Traditional censorship blocks content. DeepSeek transforms it. The system filters discussions of events like Tiananmen Square, but goes further by actively reshaping historical narratives and omitting key information on topics not aligned with core socialist values. This capability extends beyond Chinese borders with its rapid adoption. As of this writing, it has literally moved the financial markets. While all models carry inherent biases and limitations, DeepSeek highlights its restrictions in its terms of service. 

The 2024 elections revealed this shift. According to the Microsoft Threat Analysis Center, Chinese influence operations focused on down-ballot Republican candidates and members of Congress that advocate for anti-Chinese policies, including campaigns against Rep. Barry Moore, Sen. Marsha Blackburn and Sen. Marco Rubio. Actors parroted antisemitic messages, amplified accusations of corruption and promoted opposition candidates. High-level political figures also shared manipulated media. Truth eroded not through obvious forgeries but through accumulated small changes to the information landscape.

At scale, newsrooms feel the economic impact of this as well. Search results shift to reflect the broadening, but restrictive, narrative. Context changes over time. When algorithms optimize for engagement or efficiency, they create blind spots in coverage. The process happens so gradually, and at such a scale, that the true nature of past events fades away.

The journalism community lacks adequate protections against these shifts. Professional standards for AI development remain undefined, and much of the work that has been done to generate broad mandates have already been repealed. Few mechanisms exist to test for bias or enforce transparency about AI's role in news production. Without such safeguards, the foundation of factual reporting weakens.

DeepSeek signals a turning point. As AI systems gain sophistication, their influence over public discourse grows more profound. The future of journalism depends on whether newsrooms can maintain independence from technologies that subtly reshape reality.

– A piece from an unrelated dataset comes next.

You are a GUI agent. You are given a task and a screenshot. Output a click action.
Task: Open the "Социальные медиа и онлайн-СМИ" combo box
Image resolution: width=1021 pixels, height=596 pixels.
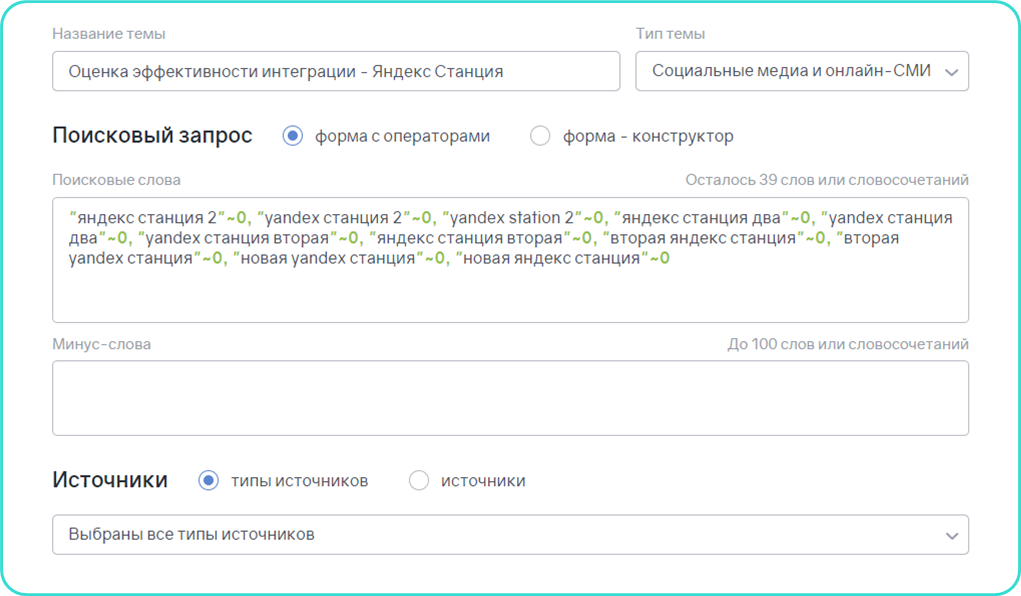[x=802, y=71]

What is Nota doing about this? As we scale to provide assistive AI to thousands of news outlets across the country, we’re mindful of the threat that model bias represents and our outsized position within this space. While we continue to strengthen our data and model policies, over the last 24 hours we’ve also placed an explicit “cannot use in any capacity” on the DeepSeek models. That means we cannot download, use, benchmark or deploy DeepSeek or any of its (now over 500) variations in any capacity, by any employee of Nota. 

Moving forward, we are developing model analysis and validation tools, training our editorial staff to spot geo-political abnormalities in outputs, and working on more reasoning checks and validation loops of our proprietary model, Polaris. 

We have the good fortune that DeepSeek is explicit in its use of bias and redaction, but future models will not be transparent, and the opportunity that generating a highly adopted model fine-tuned to a geopolitical agenda cannot be lost on other nation states keen to have their worldview exposed in every AI output. 

This is another next level of information control, one that will become proliferant and harder to analyze as success is shown and the models evolve in obfuscation and sophistication.

Every company is now a media company. Let's ensure that human oversight remains central to a free and informed society.

Josh Brandau is CEO and co-founder of Nota.